Cash Value: The “savings” part of a life policy. When your premium expenses are more than the price of insurance, the surplus goes into a cash value account and gathers interest.

Certificate: The proof of coverage received by people insured by a group life insurance policy.

Churn: Insurance agents "churn" their industry when they repetitively influence their customers to change existing policies with new ones. An agent might be enticed to churn due to commissions being higher in the initial year of the policy or if the agent has started working for a new insurance company.

CLU: Charted Life Underwriter. A label that agents and other insurance experts can accomplish after taking a sequence of classes and passing examinations. An agent with CLU following his or her name is supposed to be very knowledgeable about the subject of life insurance.

Commission: The segment of your premium payments that goes to the insurance agent who sold the policy. Agents routinely are given a percentage of each premium payment made. The percentage may be at its highest in the first year you procure the policy.
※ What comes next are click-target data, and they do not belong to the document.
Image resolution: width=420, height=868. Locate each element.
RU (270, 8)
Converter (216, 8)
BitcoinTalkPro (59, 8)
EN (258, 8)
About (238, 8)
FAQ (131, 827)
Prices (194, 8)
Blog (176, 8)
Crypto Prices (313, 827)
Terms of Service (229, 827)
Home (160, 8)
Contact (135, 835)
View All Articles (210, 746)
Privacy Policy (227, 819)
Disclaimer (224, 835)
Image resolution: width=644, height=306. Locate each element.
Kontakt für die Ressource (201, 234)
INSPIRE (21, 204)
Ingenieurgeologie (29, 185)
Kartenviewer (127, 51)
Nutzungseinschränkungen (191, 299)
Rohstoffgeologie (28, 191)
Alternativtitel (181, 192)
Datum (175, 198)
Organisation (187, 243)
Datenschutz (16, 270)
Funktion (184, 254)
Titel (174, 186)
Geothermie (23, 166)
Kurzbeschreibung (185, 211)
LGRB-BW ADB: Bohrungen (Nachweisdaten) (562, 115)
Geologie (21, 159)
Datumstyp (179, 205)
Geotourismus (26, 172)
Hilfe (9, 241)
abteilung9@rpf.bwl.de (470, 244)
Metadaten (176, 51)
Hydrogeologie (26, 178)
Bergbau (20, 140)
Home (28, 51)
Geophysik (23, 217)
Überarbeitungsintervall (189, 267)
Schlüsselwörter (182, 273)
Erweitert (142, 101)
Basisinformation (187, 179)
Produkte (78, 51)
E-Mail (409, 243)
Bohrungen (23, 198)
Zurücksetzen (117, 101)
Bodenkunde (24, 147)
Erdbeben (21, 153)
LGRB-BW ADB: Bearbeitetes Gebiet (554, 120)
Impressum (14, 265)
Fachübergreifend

Commissioner: The designation that many states give to the administrator in charge of regulating insurance companies

Contestable Period: In some states, an insurance company can dispute a life insurance policy for the duration of the initial two years following issuance. Throughout the contestable period, a life insurance company can terminate the policy (if you are still alive) or decline to pay a death benefit because it ascertains your responses on the original application were deceptive or false.

Conversion: Varying a term life policy to a different form of life insurance. This can be performed only when the policy has been expressed as convertible.

Cost of Insurance: The sum a company calculates that is required to insure your life. While your insurance premiums may never change, the cost of insurance goes up every year because you are unavoidably getting closer to death. Annually an escalating sum of your premium payment of a cash value policy is utilized to compensate for insurance - and a smaller amount goes to cash value.

Credit Life: A policy projected to pay off a debt (loan for an automobile, furnishings, appliances, etc.) if happen to die before the loan is paid off.